Bristol: cycling discriminates against the obese and the unfit

There's a bit of an upset in Birmingham currently, where (conservative) councillor came out and accused cycling of being discriminatory on race and gender, and that the £23 M could be better spent on things like parking spaces. And that it is also biased against women who want to wear modest clothing.

Well, we agree, in Bristol it is a discriminatory form of transport too. But not on race or gender.

No, in Bristol, Cycling discriminates against obese people with no legs and a lifestyle focused on fry-ups rather than hill climbs. These are people who suffer in our city.
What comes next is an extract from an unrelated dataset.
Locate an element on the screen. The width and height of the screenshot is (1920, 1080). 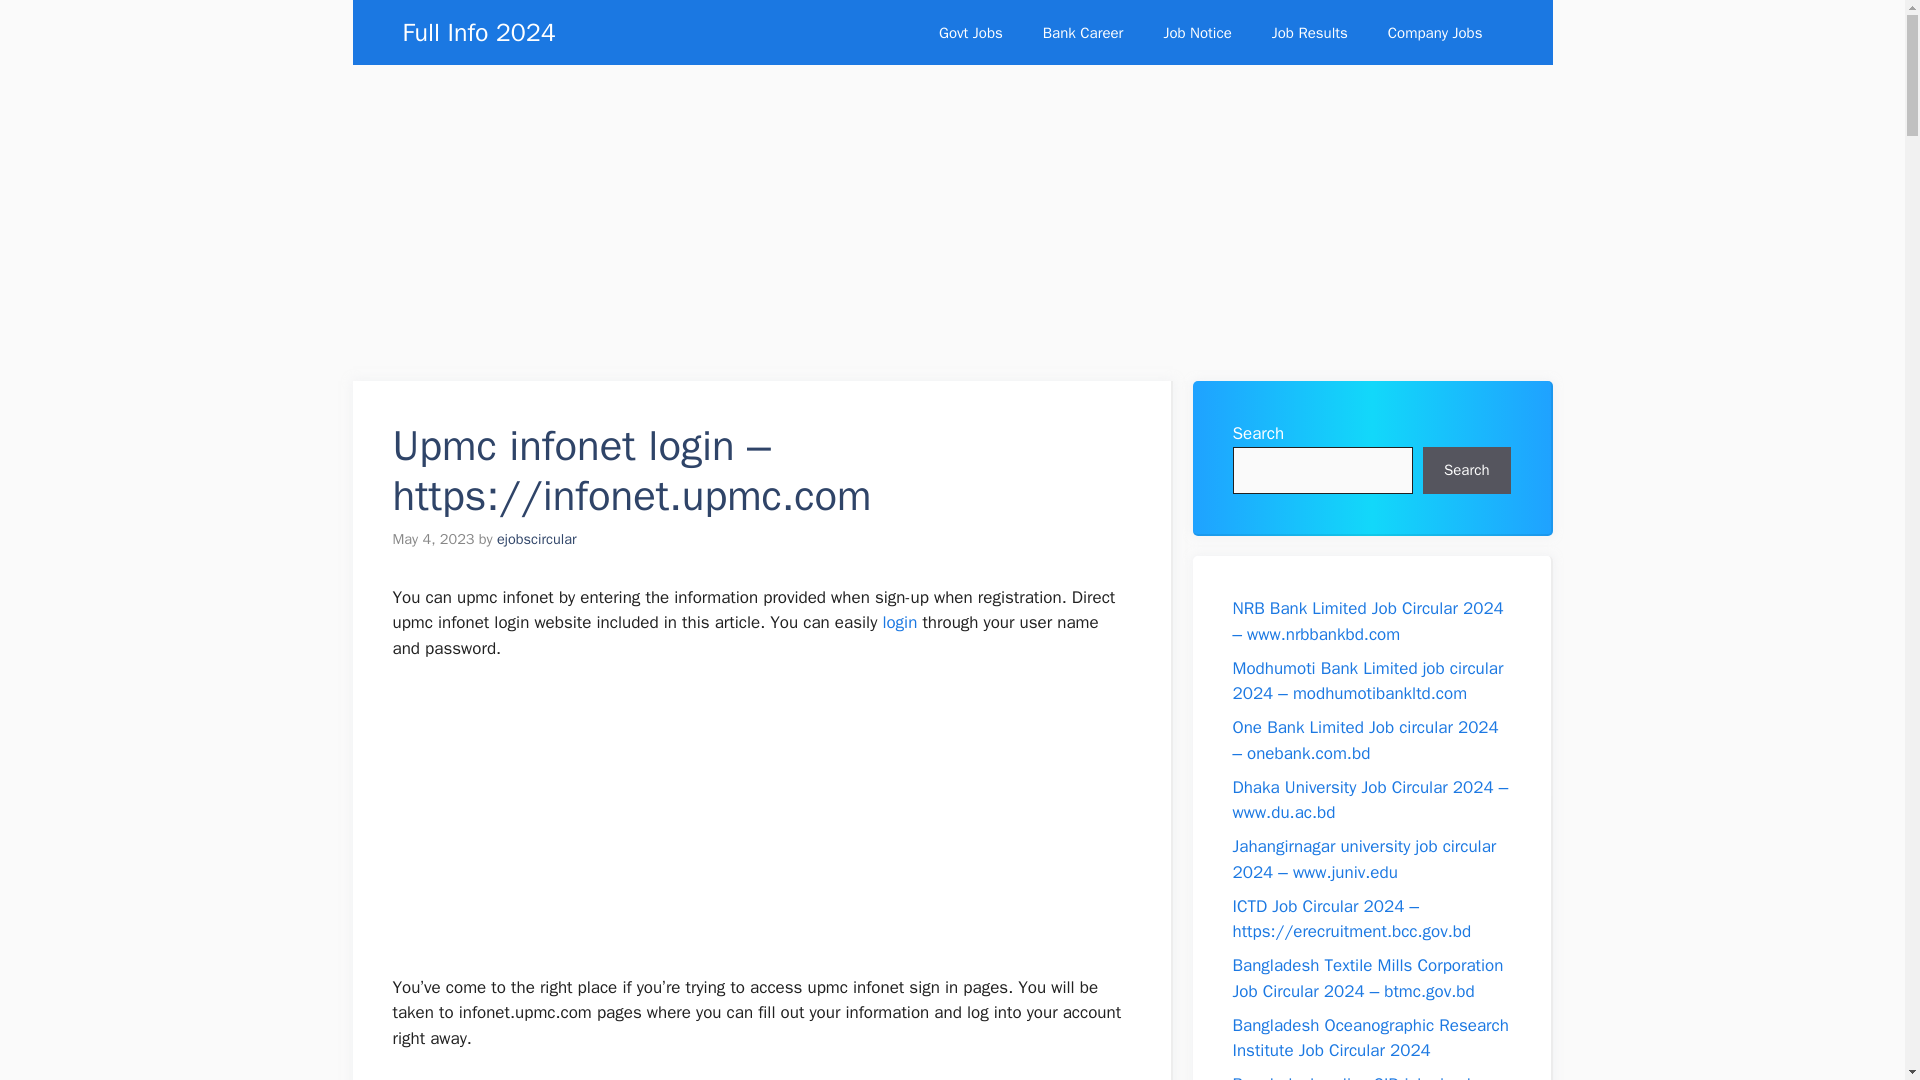
Search is located at coordinates (1466, 470).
Take this scene here, a mature Bristolian rastafarian working his way up Bridge Valley road. He's very much not a young white man -but to get up the hill on a road bike he has to be fit. A large proportion of our population —especially the residents of the suburbs, are significantly overweight, smoke, and generally live an unhealthy lifestyle.

These are the people that our city cycling project discriminates against —and no amount of cash on cycling infrastructure will fix that, unless the infrastructure involves lifts and escalators.

These are also the people that the city's expanding RPZ project discriminates: people to unfit to walk more than 15 metres to their destination. Removing all the free parking penalises those people who are too unfit to walk or cycle anywhere, by forcing them to pay.

The only person who cares for those people's needs is Eric Pickles –because he is the only politician who understands what it is like to obese and unfit. This is why his "short stops on double yellow lines" proposal is targeted at them: now they will be able to stop outside the newsagent to buy a packet of fags, then drive on to the chip shop to buy the evening meal.

Segregated cycling facilities will make this worse by removing short-stay parking opportunities, discriminating against the obese and the unfit merely by their very presence.


Returning to Birmingham, gateway to the M6, the councillor's colleague, Councillor Hutchings came out with the other part of the story, when he said “he feared hoards” of cyclists would have “a severe impact on pedestrians and motorists”. That's the other way a cycling program penalises the obese and the unfit. If you aren't fit enough to cycle round the city, driving is all you can do. The more cyclists there are, the more you get held up.

This is why the very presence of cycling infrastructure and increased cycling is so discriminatory against overweight suburbanites who will be hit by the triple whammy of cycling infrastructure removing main-road short stay options, the RPZ removing back road long stay parking, and finally cyclists themselves being in the way. Oh, and of course there's the 20 mph zone slowing down the journeys from their houses to the chip shops.

This is why it is critical that the Birmingham councillors recognise that cycling doesn't discriminate against gender or ethnic groups —if that city doesn't get the funding then it could come Bristol's way, and things would only get worse!